Article Image

IPFS News Link • Robots and Artificial Intelligence

Future Tesla FSD Will Merge and Expand with XAI Grok

•, by Brian Wang

This can be structured in a way where XAI retains more of the higher AI functions.

Large multimodal models and virtual agents are the future of large language models and Tesla FSD and XAI Grok have to try to compete and dominate those other AIs.

FSD v13 will be a LMM (Large Multimodal Model) or have one integrated deeply into it. John Gibb and Jim Fan describe how Grok and FS will merge.

Grok 1.5+ has clearly being trained on FSD data. This won't be a bolt-on situation where an LLM simply talks to the passenger, but deeply integrated into the processing pipeline itself. There will be chain-of-thought reasoning and the ability for LMMs to retain conversations in the form of long context windows.

John thinks Grok will be able to form memories of a sort concerning local driving and driver profiles, allowing the car to be very satisfactory to every driver. FSD should personalize for every driver via a straightforward inference time conversation with each locality and each driver.

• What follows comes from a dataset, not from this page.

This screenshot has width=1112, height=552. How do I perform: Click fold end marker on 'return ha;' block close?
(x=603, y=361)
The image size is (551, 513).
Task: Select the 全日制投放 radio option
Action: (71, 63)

Jim Fan says the following

Tesla FSD v13 will likely be grokking language tokens. What excites me the most about Grok-1.5V is the potential to solve edge cases in self-driving. Using language for "chain of thought" will help the car break down a complex scenario, reason with rules and counterfactuals, and explain its decisions. What Grok-1.5V can help is to lift pixel->action mapping to pixel->language->action instead.

With @Tesla_AI's highly mature data pipeline, it is not hard to label tons of edge cases with high-quality human explanation traces, and finetune Grok to be far better than GPT-4V and Gemini for multimodal FSD reasoning.